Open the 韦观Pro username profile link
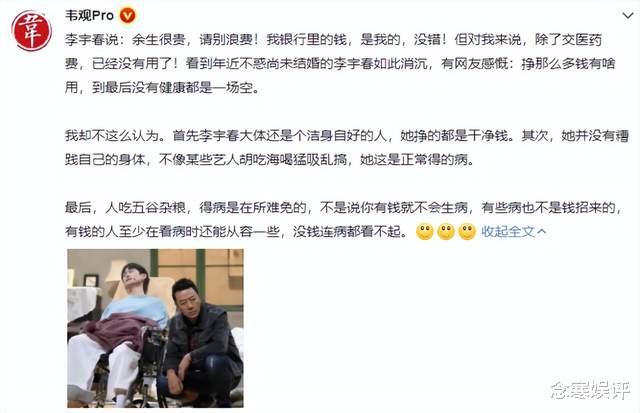640x413 pixels. pyautogui.click(x=89, y=16)
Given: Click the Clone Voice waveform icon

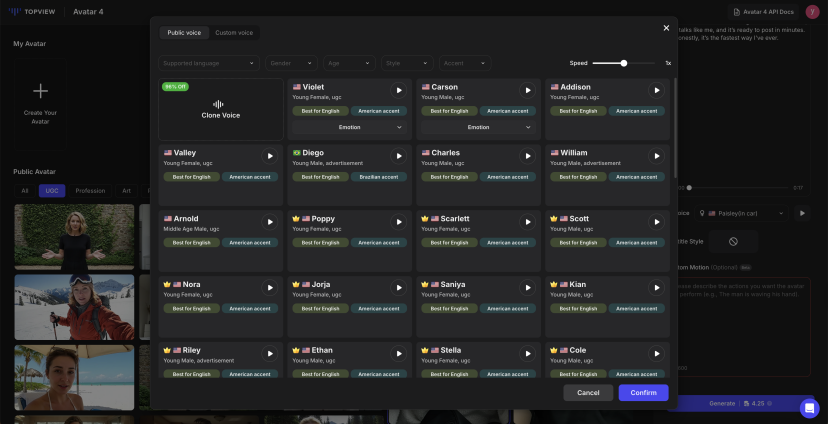Looking at the screenshot, I should 219,104.
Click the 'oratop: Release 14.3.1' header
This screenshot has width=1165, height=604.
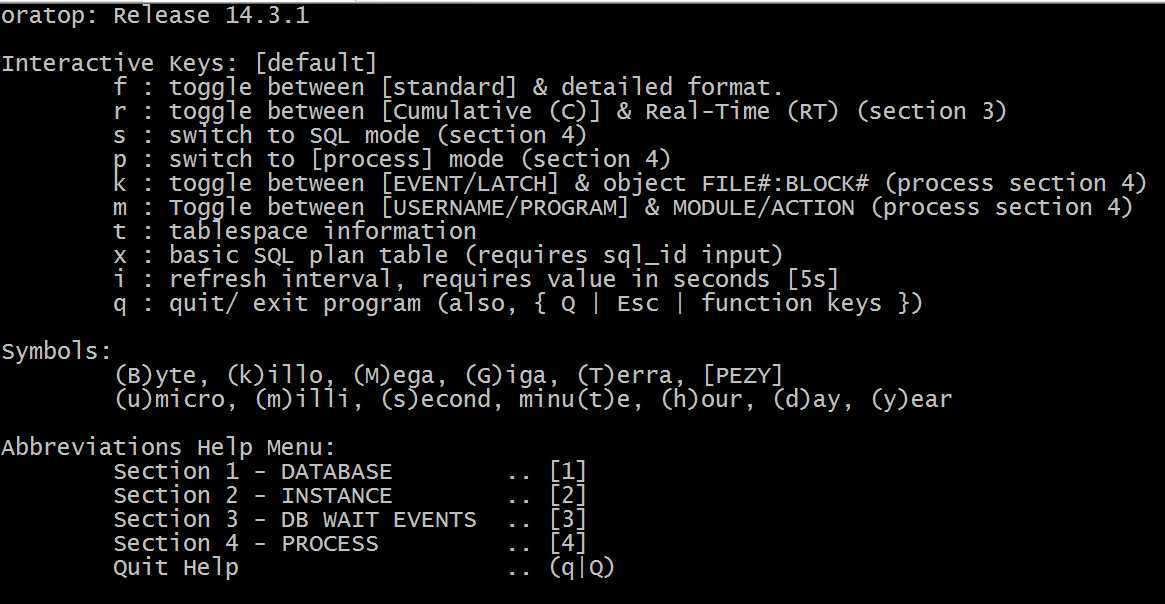155,15
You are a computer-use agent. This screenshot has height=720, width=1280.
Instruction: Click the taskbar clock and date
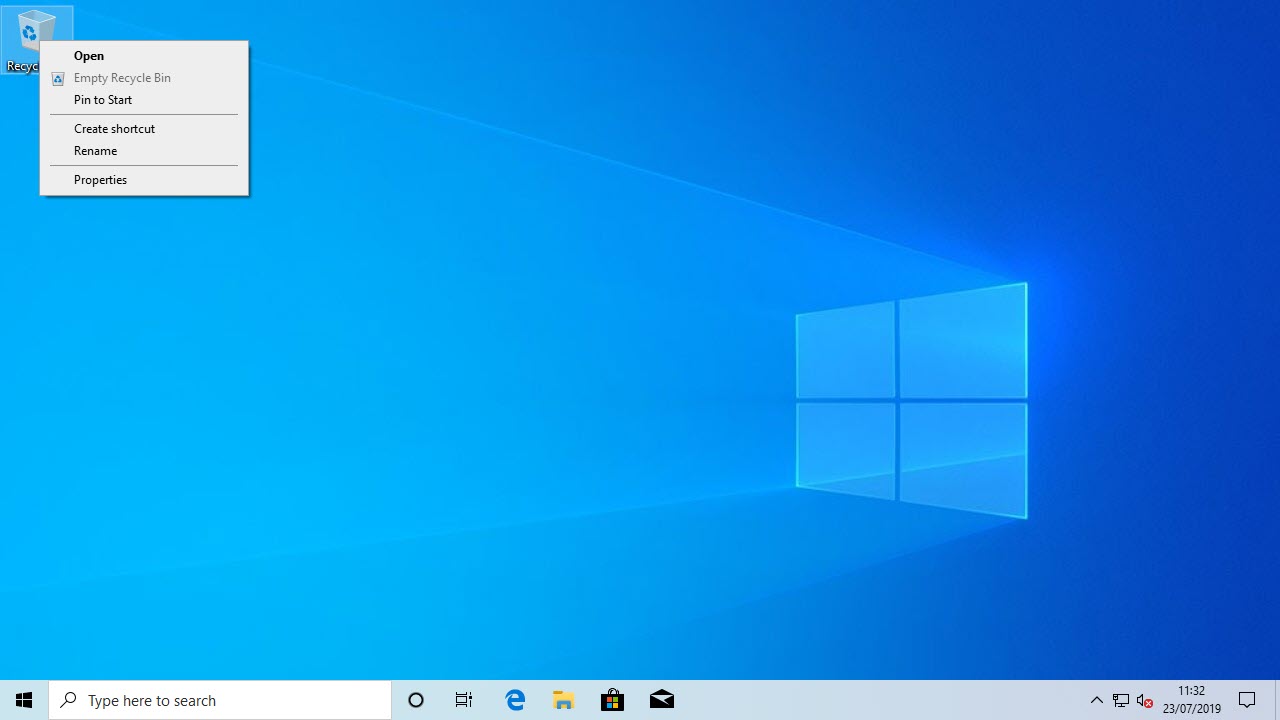tap(1191, 700)
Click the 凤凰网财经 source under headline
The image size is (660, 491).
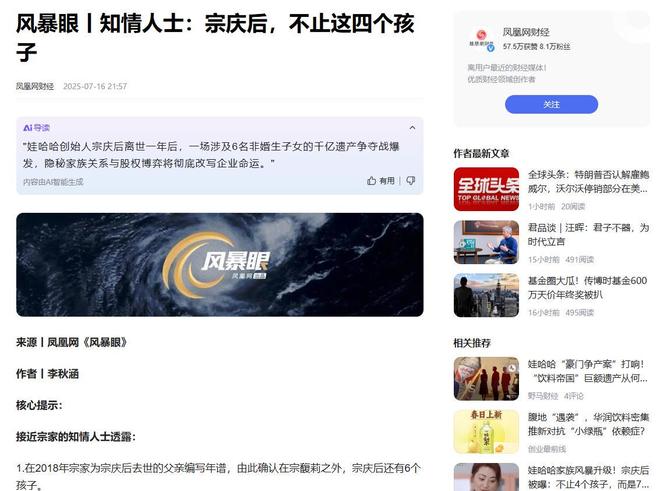[35, 86]
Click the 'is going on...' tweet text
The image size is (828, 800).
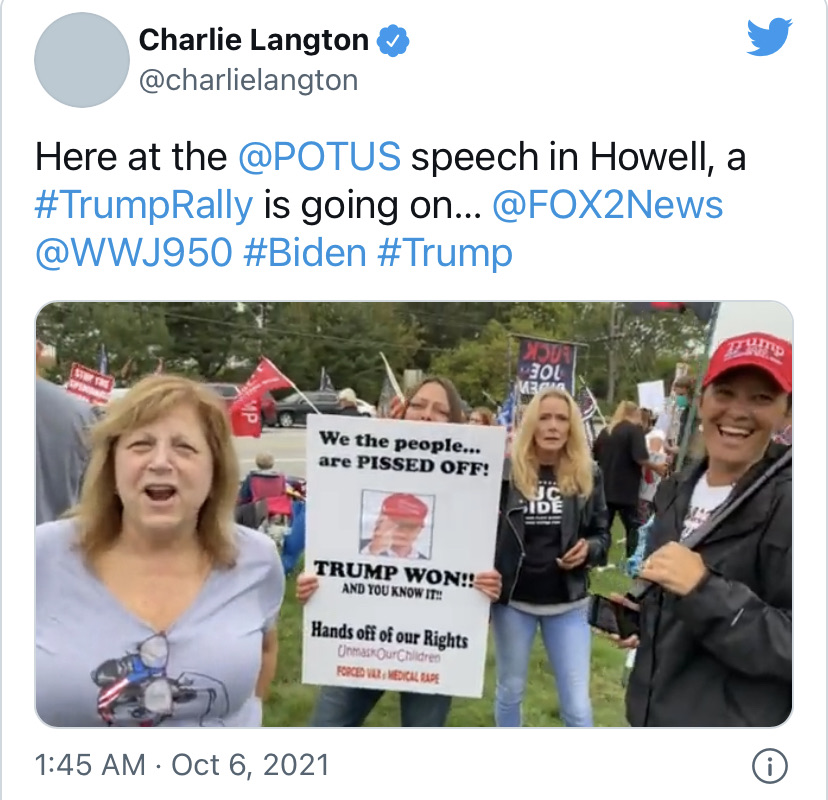[372, 206]
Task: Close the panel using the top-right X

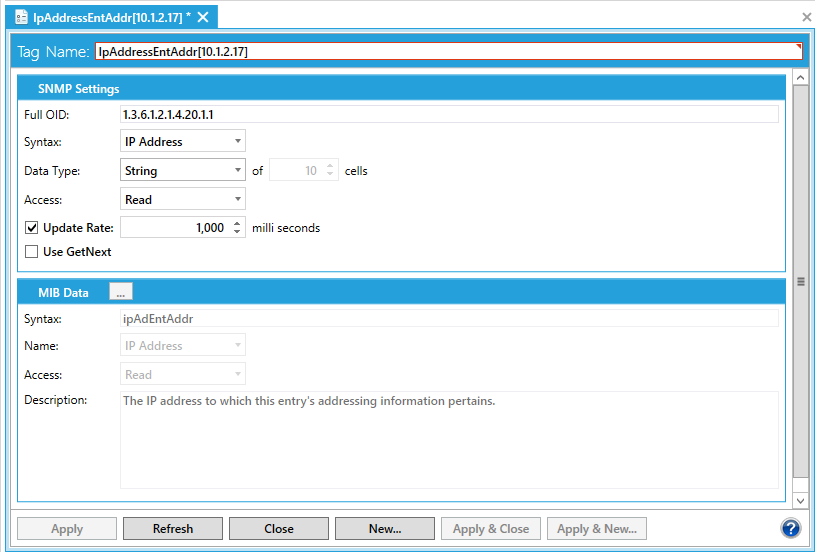Action: (x=806, y=17)
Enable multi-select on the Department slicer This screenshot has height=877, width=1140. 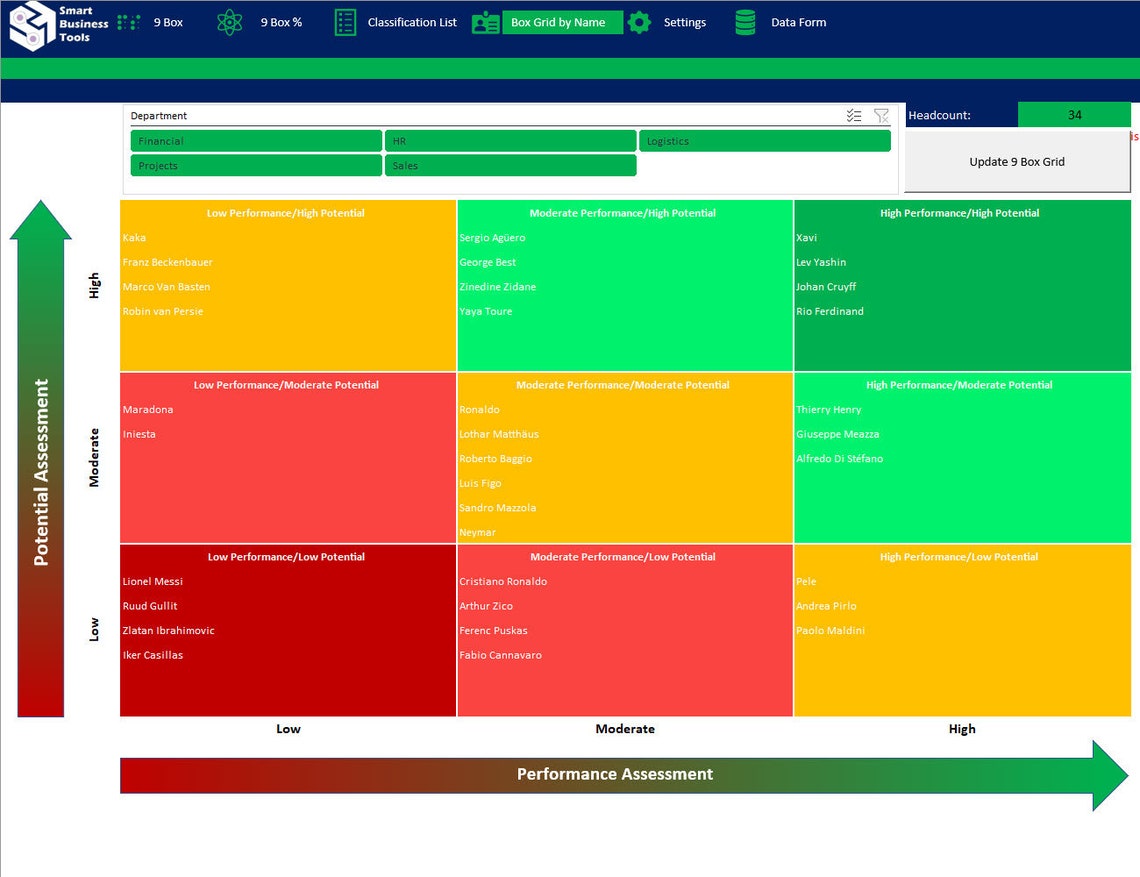pyautogui.click(x=854, y=115)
☆ ☆ ☆ ☆ ☆
Everything from the line with "This screenshot has width=1165, height=604." through the line with "Click the 'is going on...' tweet text" in the material above should be transcribed exactly, except the pictures.

__Result of the exercise__.
This screenshot has width=1165, height=604.
155,15
You are a computer-use agent. This screenshot has height=720, width=1280.
Instruction: Click the taskbar clock and date
tap(1191, 700)
Click the 凤凰网财经 source under headline
The image size is (660, 491).
[35, 86]
Click the 'is going on...' tweet text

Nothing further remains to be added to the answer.